A team of tilers works its way along the street, replacing the temporary tarpaulins on the roofs. One of them is a handsome young American called Mike, who wears gym shoes instead of boots like all the others. He has bad feet, he explains, which is why he isn't fighting his way through Normandy. All the children in the street fall in love with him. We gaze at him adoringly as he runs lightly over the tiles on his rubber soles, and stands with casual disregard for either height or doodlebugs on the very crest of a roof against the summer cumulus. We sit on the ground at his feet as he drinks coffee. On the pocket of his shirt is embroidered ‘Stella, Chicago, USA, 1942'. We fall in love not only with Mike but with Stella, the beautiful girl who's waiting for him so heartbreakingly three thousand miles away. We fall in love with Chicago.

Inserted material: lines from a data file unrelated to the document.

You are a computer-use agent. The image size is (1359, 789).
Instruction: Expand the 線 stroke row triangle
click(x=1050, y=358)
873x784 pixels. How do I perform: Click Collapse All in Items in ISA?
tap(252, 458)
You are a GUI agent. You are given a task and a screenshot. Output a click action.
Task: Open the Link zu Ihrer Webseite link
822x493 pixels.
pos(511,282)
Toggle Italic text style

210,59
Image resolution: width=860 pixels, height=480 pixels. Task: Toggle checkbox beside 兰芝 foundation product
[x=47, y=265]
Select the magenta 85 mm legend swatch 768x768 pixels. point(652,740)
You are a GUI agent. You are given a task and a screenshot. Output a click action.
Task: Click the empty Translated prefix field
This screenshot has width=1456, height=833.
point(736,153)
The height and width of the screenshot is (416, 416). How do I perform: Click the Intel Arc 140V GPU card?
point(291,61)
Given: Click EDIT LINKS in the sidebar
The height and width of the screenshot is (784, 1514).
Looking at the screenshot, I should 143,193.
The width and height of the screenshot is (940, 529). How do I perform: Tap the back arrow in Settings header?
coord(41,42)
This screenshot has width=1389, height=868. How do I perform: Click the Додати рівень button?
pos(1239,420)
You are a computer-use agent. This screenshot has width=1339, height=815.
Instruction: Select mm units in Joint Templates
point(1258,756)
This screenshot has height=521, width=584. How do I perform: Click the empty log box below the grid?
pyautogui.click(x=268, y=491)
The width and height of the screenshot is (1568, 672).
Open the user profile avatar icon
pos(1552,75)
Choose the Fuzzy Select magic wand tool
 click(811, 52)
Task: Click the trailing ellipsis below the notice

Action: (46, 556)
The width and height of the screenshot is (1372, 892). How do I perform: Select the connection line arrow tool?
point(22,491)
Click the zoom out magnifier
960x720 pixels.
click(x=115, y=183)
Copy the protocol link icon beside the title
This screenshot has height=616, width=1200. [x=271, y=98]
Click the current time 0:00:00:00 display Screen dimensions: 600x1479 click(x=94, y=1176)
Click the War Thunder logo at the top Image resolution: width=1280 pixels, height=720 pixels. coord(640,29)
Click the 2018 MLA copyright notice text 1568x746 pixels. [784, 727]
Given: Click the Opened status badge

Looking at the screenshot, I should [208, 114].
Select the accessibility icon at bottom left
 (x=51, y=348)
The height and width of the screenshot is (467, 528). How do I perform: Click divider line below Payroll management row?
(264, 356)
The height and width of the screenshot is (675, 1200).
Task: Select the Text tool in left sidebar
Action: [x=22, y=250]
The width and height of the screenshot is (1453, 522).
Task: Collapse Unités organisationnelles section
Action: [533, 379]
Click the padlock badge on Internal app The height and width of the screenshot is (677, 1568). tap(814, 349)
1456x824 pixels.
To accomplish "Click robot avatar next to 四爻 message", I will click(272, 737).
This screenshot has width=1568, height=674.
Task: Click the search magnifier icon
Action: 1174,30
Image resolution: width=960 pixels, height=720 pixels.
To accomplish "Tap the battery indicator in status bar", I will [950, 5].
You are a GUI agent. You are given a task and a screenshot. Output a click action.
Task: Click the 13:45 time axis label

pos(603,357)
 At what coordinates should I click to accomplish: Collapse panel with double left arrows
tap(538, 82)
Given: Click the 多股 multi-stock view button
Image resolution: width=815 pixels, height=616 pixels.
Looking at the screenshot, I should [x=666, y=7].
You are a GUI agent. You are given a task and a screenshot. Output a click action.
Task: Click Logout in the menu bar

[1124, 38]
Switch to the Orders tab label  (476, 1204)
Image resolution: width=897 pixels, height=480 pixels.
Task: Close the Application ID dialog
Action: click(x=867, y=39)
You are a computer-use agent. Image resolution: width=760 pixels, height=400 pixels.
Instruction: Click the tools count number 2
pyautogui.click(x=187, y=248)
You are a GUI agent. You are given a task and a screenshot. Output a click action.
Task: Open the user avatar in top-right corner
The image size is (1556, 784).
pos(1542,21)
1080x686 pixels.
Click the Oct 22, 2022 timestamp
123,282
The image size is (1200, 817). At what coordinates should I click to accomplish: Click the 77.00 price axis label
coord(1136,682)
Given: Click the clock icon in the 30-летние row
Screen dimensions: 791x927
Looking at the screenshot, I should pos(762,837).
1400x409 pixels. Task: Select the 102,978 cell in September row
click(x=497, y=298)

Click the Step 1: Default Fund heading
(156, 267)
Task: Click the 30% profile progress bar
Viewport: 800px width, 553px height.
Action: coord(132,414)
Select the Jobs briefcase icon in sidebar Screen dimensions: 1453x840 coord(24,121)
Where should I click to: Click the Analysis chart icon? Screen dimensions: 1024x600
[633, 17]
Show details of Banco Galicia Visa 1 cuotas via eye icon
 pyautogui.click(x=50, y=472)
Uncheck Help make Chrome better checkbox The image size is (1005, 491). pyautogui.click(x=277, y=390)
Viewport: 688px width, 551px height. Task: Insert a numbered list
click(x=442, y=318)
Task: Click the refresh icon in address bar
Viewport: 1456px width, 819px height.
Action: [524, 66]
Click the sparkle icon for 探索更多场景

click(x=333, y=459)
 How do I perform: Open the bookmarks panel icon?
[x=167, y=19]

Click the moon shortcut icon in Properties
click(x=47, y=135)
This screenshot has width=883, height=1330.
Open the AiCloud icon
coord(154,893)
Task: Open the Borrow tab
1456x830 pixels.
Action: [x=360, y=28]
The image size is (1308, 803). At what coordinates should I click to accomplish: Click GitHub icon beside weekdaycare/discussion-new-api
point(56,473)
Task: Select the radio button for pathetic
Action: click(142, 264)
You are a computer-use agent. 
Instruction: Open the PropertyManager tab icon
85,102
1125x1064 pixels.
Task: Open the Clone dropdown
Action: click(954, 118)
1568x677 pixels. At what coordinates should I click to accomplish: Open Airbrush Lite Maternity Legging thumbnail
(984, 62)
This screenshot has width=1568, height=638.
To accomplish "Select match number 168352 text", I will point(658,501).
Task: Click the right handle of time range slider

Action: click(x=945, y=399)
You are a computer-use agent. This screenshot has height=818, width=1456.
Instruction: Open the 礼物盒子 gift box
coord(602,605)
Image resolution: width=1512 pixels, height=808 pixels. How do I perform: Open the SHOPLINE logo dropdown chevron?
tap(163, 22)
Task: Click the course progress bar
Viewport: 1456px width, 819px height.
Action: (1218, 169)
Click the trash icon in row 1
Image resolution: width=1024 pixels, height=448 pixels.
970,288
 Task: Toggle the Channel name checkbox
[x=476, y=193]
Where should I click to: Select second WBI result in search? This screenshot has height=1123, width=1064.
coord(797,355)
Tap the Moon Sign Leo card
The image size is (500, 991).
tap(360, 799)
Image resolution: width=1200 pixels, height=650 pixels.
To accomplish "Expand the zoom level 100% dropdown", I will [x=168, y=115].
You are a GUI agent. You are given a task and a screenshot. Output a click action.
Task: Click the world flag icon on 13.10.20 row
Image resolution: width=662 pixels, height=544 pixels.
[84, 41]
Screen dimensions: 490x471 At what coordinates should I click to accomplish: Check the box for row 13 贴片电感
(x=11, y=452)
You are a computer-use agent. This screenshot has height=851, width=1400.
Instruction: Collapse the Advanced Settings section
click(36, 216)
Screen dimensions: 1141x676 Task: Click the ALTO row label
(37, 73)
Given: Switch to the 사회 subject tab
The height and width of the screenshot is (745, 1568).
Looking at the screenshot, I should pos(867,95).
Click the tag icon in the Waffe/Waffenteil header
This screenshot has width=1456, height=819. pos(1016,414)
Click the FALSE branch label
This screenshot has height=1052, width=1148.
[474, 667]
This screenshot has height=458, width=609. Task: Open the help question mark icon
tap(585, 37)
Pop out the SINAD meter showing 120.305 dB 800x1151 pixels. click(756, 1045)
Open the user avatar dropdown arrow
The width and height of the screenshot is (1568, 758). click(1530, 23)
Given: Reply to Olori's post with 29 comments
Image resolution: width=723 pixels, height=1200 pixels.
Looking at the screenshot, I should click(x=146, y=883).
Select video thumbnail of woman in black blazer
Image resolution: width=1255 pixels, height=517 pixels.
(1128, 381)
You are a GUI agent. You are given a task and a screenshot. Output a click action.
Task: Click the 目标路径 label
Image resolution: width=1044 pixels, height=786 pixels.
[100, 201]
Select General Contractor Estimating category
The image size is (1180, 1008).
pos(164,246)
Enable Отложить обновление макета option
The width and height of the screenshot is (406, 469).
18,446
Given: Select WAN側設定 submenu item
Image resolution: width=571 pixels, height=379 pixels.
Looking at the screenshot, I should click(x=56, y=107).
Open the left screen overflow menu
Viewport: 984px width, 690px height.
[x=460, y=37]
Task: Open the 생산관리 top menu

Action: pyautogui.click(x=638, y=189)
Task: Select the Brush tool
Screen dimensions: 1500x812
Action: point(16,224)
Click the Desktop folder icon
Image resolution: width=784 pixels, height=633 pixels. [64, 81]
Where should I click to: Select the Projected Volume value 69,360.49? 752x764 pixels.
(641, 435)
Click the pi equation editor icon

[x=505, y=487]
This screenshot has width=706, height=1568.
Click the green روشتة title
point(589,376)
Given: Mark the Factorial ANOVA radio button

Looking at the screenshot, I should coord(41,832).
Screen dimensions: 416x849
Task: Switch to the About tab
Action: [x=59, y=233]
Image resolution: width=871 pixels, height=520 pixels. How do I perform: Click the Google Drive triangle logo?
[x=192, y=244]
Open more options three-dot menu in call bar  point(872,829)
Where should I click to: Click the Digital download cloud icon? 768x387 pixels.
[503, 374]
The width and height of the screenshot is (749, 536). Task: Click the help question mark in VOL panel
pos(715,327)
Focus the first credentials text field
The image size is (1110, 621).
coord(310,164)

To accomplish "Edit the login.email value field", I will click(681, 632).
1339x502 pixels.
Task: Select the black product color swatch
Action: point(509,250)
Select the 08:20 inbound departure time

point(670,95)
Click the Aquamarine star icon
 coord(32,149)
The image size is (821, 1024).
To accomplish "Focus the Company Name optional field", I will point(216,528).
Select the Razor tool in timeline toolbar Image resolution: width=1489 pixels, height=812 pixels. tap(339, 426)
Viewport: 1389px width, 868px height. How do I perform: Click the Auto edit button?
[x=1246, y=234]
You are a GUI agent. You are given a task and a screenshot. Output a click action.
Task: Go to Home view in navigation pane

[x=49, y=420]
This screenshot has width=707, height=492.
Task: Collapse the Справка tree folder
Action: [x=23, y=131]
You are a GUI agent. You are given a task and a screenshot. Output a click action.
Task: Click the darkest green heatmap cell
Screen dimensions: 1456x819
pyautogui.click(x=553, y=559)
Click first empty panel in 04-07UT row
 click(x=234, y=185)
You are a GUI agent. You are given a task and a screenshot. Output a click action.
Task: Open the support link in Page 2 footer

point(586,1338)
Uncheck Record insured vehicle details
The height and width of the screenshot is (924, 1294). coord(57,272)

Actually I'm already in love with Chicago, even before I know that Stella lives there, perhaps because it's my mother's legendary birthplace, or because ‘Chicago' is such a romantic word. Or perhaps simply because it's in the USA, which I'm also having a love affair with at the time, I think because of a Puffin book about the history of the country, which has pictures in brightly coloured poster paints of covered wagons and the Liberty Bell, and which mentions the Sioux, who have almost as romantic a name as Chicago, though I discover many years later that I've been mispronouncing it. I have the Union Jack and the Hammer and Sickle as well as the Stars and Stripes arrayed above my bed, but the Stars and Stripes is the only one of the three that I'm in love with, and at the centre of the array is a photograph of not Winston Churchill or Joseph Stalin but Franklin Delano Roosevelt. I'm in love with Franklin Delano Roosevelt. How could I not be in love with
someone called Delano? Even though, as with ‘Sioux', I discover years later that I've been mispronouncing it.